Quote: Then, in the late 60s and early 70s, some youth workers started thinking, “This isn’t working. Something’s wrong.”
What was wrong? The way they were addressing youth? The message they gave? The fact that no matter what they tried, youth were still not changing their lives? Or did the way they were doing it just finally reach its expiration date?
We’ve seen the shift of youth ministry over the years to accommodate perceived needs in the youth culture.
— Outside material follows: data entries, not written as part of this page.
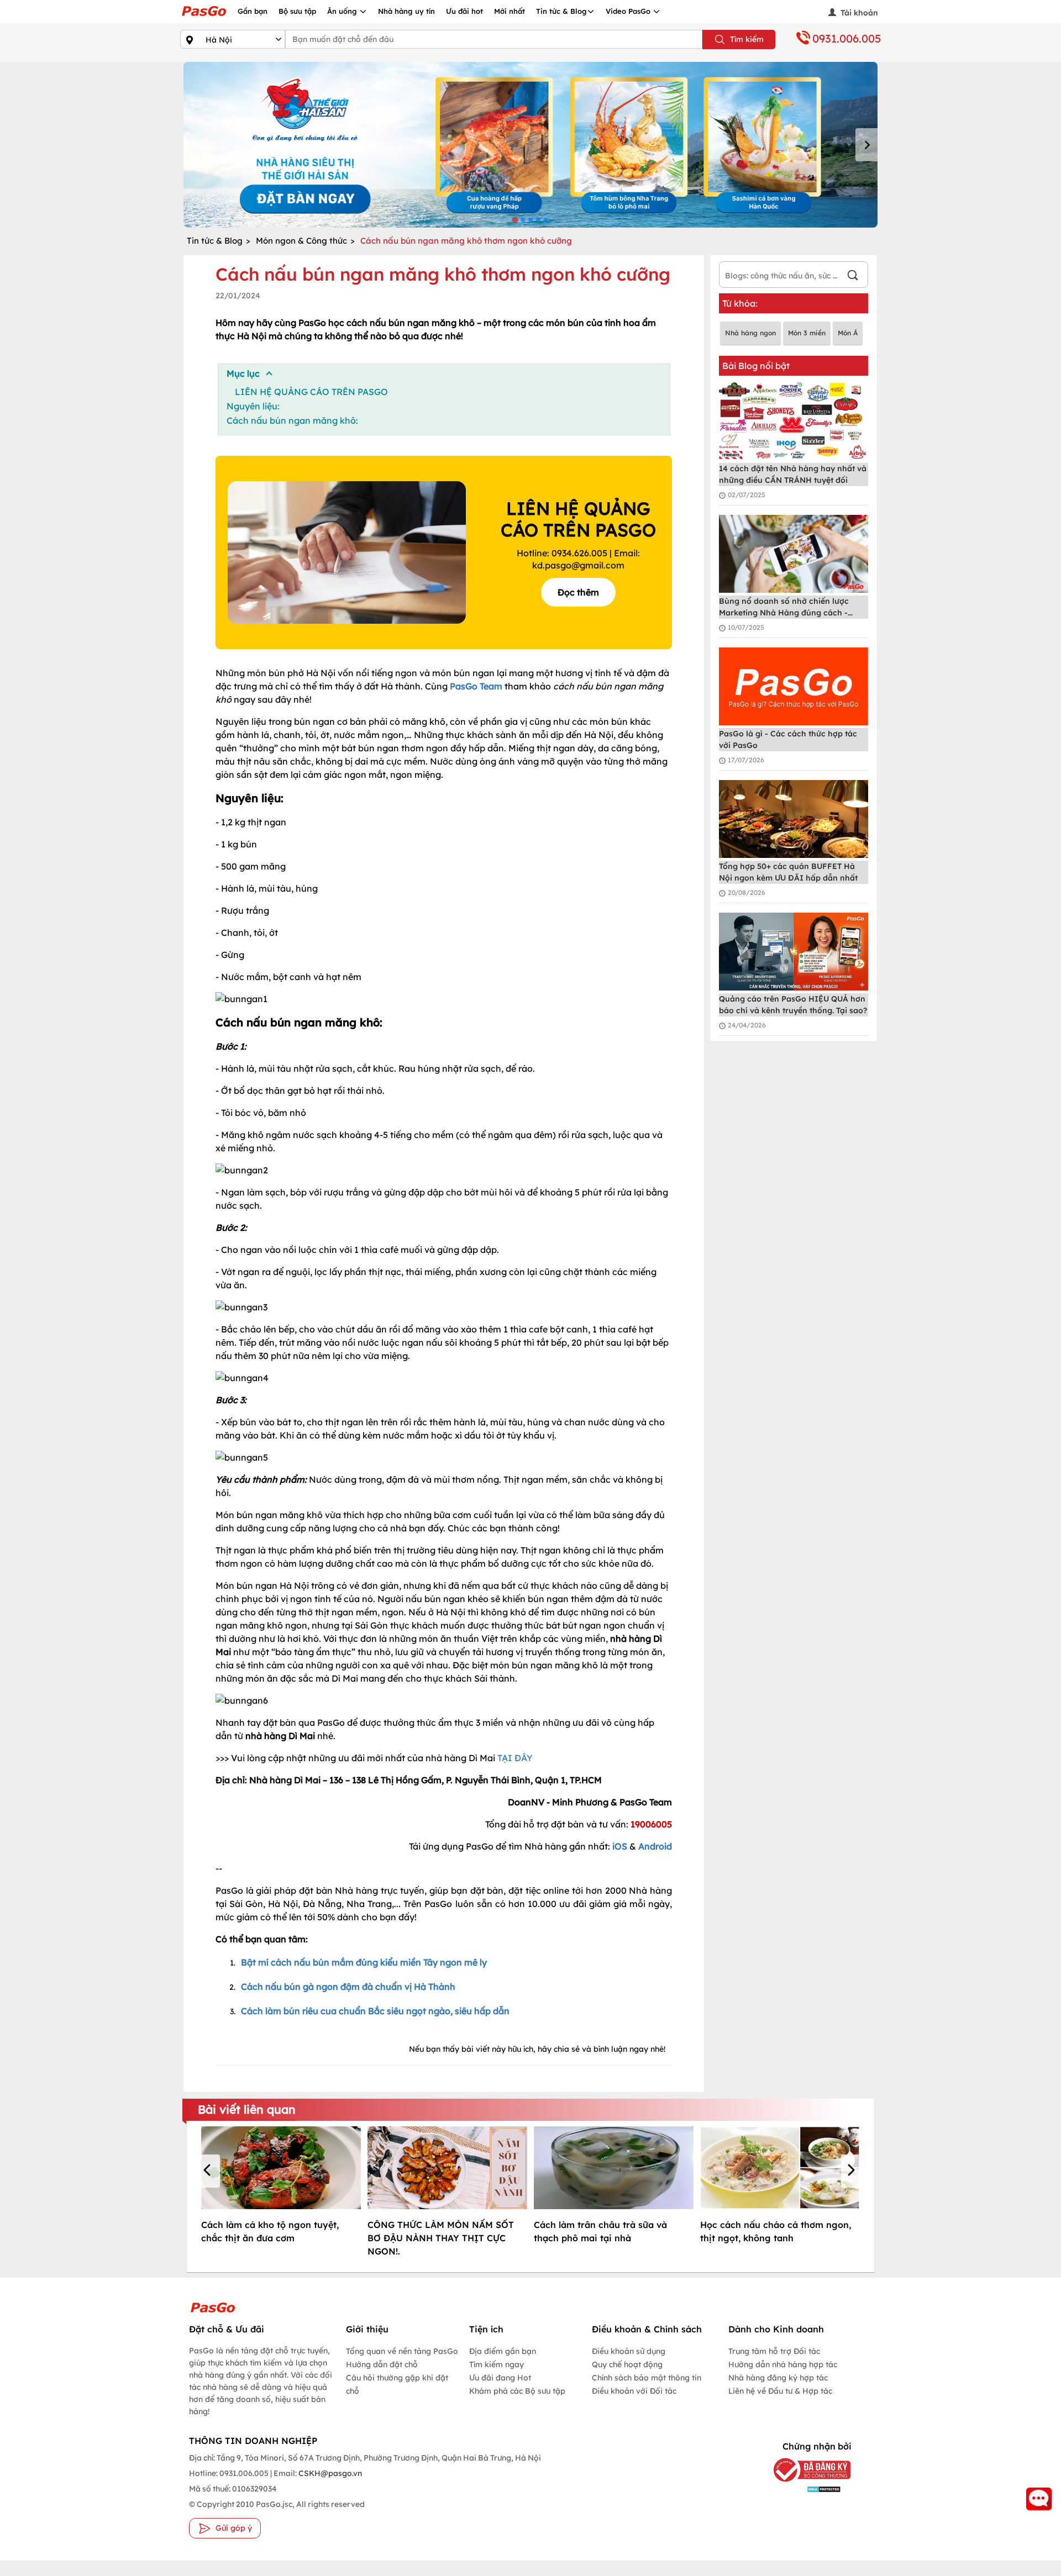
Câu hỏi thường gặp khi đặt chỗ (397, 2384)
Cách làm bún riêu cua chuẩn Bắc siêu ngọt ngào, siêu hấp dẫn (375, 2010)
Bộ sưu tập (297, 11)
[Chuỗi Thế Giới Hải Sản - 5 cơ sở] (530, 145)
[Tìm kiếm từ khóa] (853, 276)
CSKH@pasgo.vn (329, 2473)
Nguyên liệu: (253, 406)
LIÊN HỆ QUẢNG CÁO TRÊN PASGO (311, 391)
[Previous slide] (194, 144)
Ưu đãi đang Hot (500, 2378)
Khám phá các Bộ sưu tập (517, 2391)
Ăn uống (343, 11)
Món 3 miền (807, 333)
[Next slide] (866, 144)
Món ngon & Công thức (301, 240)
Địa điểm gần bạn (502, 2351)
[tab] (515, 220)
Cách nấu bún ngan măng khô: (292, 420)
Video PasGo (629, 11)
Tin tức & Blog (561, 11)
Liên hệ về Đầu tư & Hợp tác (780, 2391)
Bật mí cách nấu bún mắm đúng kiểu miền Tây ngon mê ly (364, 1962)
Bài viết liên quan (247, 2109)
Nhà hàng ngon (750, 333)
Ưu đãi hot (464, 11)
After all, they once considered throwing out Sunday School at the turn of the century, when it was found to have failed to achieve its goal of the character development of its students.
I am thankful that the shifting hasn’t stopped, that we are active in our pursuit of Christ and continued diving into a culture that many of us left behind when it was much different.
(ps. sorry if it posted twice.)
I think the state of the family has a huge role to how youth ministry responds to the real and felt needs of the adolescent.
Youth ministry 1.0 (1960’s) accomplished their task! They did a phenomenal job. However, the 21st century (3.0) youth ministry is dealing with a family system that is heavily fragmented. Back in the 1950’s there was a high moral value for having a sustaining and maintaining nuclear family. Bottom line: Divorce was not an option.
In the 21st century, the American family is deeply declining. Check out these alarming statistics: ½ of first marriages end in divorce, 60% of divorces involve children, 1/3 of American children are born out of wedlock, and 40% of children don’t live with their biological fathers. About 55% of American families do not live in a perfect home with a biological mother and father, two kids, and a pet dog named Lassie.
Obviously the 21st family versus the 1955 family is completely different. The roles/expectations of mom and dad have been refined. Therefore we applaud the major contributions what 1.0 youth ministry accomplished, while remixing and revamping how to best minister to the 21st century family.
A child living in a single parent home is 5 times more likely to be poor than a child living in a two parent household. This is the world in which we live in.